* **Task to carry out**: Update the records below by replacing every instance of "GUI agent" with "interface agent", and leave everything else as it is.

Lines of data:
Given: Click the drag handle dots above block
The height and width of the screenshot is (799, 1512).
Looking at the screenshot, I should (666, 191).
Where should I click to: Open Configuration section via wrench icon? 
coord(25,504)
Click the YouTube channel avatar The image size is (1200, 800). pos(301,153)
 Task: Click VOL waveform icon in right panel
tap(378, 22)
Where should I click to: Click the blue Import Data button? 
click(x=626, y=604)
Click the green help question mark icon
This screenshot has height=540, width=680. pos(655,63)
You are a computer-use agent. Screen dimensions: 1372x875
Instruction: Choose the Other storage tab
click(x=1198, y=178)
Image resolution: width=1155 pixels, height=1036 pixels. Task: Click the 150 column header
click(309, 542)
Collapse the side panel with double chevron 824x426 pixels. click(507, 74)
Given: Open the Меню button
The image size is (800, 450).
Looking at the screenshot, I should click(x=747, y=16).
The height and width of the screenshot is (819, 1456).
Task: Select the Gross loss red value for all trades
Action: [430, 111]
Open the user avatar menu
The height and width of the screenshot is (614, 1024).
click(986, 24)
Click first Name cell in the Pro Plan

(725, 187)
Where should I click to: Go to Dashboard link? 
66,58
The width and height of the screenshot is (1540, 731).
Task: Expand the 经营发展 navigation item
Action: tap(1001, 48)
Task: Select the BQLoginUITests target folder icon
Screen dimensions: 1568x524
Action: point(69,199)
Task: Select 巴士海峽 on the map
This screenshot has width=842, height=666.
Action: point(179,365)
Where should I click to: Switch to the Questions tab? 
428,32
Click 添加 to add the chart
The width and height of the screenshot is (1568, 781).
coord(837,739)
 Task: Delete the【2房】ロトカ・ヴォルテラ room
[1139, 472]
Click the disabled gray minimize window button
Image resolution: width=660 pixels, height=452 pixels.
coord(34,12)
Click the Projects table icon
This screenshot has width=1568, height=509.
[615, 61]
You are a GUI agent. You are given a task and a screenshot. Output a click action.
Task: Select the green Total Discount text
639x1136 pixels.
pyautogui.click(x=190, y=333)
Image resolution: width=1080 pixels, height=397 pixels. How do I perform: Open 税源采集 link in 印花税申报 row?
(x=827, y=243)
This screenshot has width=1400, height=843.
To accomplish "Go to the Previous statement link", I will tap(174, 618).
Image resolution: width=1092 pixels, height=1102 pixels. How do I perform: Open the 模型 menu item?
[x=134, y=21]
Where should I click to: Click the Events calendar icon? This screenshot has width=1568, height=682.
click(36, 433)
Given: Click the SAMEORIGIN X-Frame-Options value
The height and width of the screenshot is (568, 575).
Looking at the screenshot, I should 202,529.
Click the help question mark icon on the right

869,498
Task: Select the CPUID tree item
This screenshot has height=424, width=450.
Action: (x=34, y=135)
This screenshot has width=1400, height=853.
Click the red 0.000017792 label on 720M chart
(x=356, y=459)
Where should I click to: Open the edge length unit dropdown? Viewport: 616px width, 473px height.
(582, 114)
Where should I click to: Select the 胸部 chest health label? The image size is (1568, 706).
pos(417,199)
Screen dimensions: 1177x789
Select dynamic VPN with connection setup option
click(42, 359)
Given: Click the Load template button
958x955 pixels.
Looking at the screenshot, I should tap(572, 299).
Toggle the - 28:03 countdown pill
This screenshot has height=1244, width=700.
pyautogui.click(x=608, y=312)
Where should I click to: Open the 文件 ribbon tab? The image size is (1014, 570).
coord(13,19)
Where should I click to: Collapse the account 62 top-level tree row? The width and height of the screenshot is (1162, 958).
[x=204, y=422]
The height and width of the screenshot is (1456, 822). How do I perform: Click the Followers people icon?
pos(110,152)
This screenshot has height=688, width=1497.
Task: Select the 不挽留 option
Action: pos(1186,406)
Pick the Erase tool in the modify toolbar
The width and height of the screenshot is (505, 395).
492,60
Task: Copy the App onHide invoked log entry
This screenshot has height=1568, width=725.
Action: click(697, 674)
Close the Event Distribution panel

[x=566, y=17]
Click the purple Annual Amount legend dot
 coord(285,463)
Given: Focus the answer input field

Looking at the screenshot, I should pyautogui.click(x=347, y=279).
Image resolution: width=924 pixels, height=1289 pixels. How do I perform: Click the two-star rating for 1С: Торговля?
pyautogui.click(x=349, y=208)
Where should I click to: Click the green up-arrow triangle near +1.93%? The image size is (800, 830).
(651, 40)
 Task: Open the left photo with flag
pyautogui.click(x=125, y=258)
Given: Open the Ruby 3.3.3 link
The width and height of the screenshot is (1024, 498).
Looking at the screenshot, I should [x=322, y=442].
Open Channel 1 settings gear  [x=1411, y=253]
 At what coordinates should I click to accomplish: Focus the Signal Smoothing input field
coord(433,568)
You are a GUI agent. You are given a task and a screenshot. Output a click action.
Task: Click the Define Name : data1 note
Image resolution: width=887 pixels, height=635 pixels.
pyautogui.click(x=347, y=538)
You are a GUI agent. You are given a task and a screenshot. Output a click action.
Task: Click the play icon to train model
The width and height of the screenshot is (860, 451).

* **Correct answer**:
Given: Click the drag handle dots above block
The height and width of the screenshot is (799, 1512).
Looking at the screenshot, I should (666, 191).
Where should I click to: Open Configuration section via wrench icon? 
coord(25,504)
Click the YouTube channel avatar The image size is (1200, 800). pos(301,153)
 Task: Click VOL waveform icon in right panel
tap(378, 22)
Where should I click to: Click the blue Import Data button? 
click(x=626, y=604)
Click the green help question mark icon
This screenshot has height=540, width=680. pos(655,63)
You are a computer-use agent. Screen dimensions: 1372x875
Instruction: Choose the Other storage tab
click(x=1198, y=178)
Image resolution: width=1155 pixels, height=1036 pixels. Task: Click the 150 column header
click(309, 542)
Collapse the side panel with double chevron 824x426 pixels. click(507, 74)
Given: Open the Меню button
The image size is (800, 450).
Looking at the screenshot, I should click(x=747, y=16).
The height and width of the screenshot is (819, 1456).
Task: Select the Gross loss red value for all trades
Action: [430, 111]
Open the user avatar menu
The height and width of the screenshot is (614, 1024).
click(986, 24)
Click first Name cell in the Pro Plan

(725, 187)
Where should I click to: Go to Dashboard link? 
66,58
The width and height of the screenshot is (1540, 731).
Task: Expand the 经营发展 navigation item
Action: tap(1001, 48)
Task: Select the BQLoginUITests target folder icon
Screen dimensions: 1568x524
Action: point(69,199)
Task: Select 巴士海峽 on the map
This screenshot has width=842, height=666.
Action: point(179,365)
Where should I click to: Switch to the Questions tab? 
428,32
Click 添加 to add the chart
The width and height of the screenshot is (1568, 781).
coord(837,739)
 Task: Delete the【2房】ロトカ・ヴォルテラ room
[1139, 472]
Click the disabled gray minimize window button
Image resolution: width=660 pixels, height=452 pixels.
coord(34,12)
Click the Projects table icon
This screenshot has width=1568, height=509.
[615, 61]
You are a interface agent. You are given a task and a screenshot. Output a click action.
Task: Select the green Total Discount text
639x1136 pixels.
pyautogui.click(x=190, y=333)
Image resolution: width=1080 pixels, height=397 pixels. How do I perform: Open 税源采集 link in 印花税申报 row?
(x=827, y=243)
This screenshot has width=1400, height=843.
To accomplish "Go to the Previous statement link", I will tap(174, 618).
Image resolution: width=1092 pixels, height=1102 pixels. How do I perform: Open the 模型 menu item?
[x=134, y=21]
Where should I click to: Click the Events calendar icon? This screenshot has width=1568, height=682.
click(36, 433)
Given: Click the SAMEORIGIN X-Frame-Options value
The height and width of the screenshot is (568, 575).
Looking at the screenshot, I should 202,529.
Click the help question mark icon on the right

869,498
Task: Select the CPUID tree item
This screenshot has height=424, width=450.
Action: (x=34, y=135)
This screenshot has width=1400, height=853.
Click the red 0.000017792 label on 720M chart
(x=356, y=459)
Where should I click to: Open the edge length unit dropdown? Viewport: 616px width, 473px height.
(582, 114)
Where should I click to: Select the 胸部 chest health label? The image size is (1568, 706).
pos(417,199)
Screen dimensions: 1177x789
Select dynamic VPN with connection setup option
click(42, 359)
Given: Click the Load template button
958x955 pixels.
Looking at the screenshot, I should tap(572, 299).
Toggle the - 28:03 countdown pill
This screenshot has height=1244, width=700.
pyautogui.click(x=608, y=312)
Where should I click to: Open the 文件 ribbon tab? The image size is (1014, 570).
coord(13,19)
Where should I click to: Collapse the account 62 top-level tree row? The width and height of the screenshot is (1162, 958).
[x=204, y=422]
The height and width of the screenshot is (1456, 822). How do I perform: Click the Followers people icon?
pos(110,152)
This screenshot has height=688, width=1497.
Task: Select the 不挽留 option
Action: pos(1186,406)
Pick the Erase tool in the modify toolbar
The width and height of the screenshot is (505, 395).
492,60
Task: Copy the App onHide invoked log entry
This screenshot has height=1568, width=725.
Action: click(697, 674)
Close the Event Distribution panel

[x=566, y=17]
Click the purple Annual Amount legend dot
 coord(285,463)
Given: Focus the answer input field

Looking at the screenshot, I should pyautogui.click(x=347, y=279).
Image resolution: width=924 pixels, height=1289 pixels. How do I perform: Click the two-star rating for 1С: Торговля?
pyautogui.click(x=349, y=208)
Where should I click to: Click the green up-arrow triangle near +1.93%? The image size is (800, 830).
(651, 40)
 Task: Open the left photo with flag
pyautogui.click(x=125, y=258)
Given: Open the Ruby 3.3.3 link
The width and height of the screenshot is (1024, 498).
Looking at the screenshot, I should [x=322, y=442].
Open Channel 1 settings gear  [x=1411, y=253]
 At what coordinates should I click to accomplish: Focus the Signal Smoothing input field
coord(433,568)
You are a interface agent. You are given a task and a screenshot. Output a click action.
Task: Click the Define Name : data1 note
Image resolution: width=887 pixels, height=635 pixels.
pyautogui.click(x=347, y=538)
You are a interface agent. You are given a task and a screenshot. Output a click action.
Task: Click the play icon to train model
The width and height of the screenshot is (860, 451).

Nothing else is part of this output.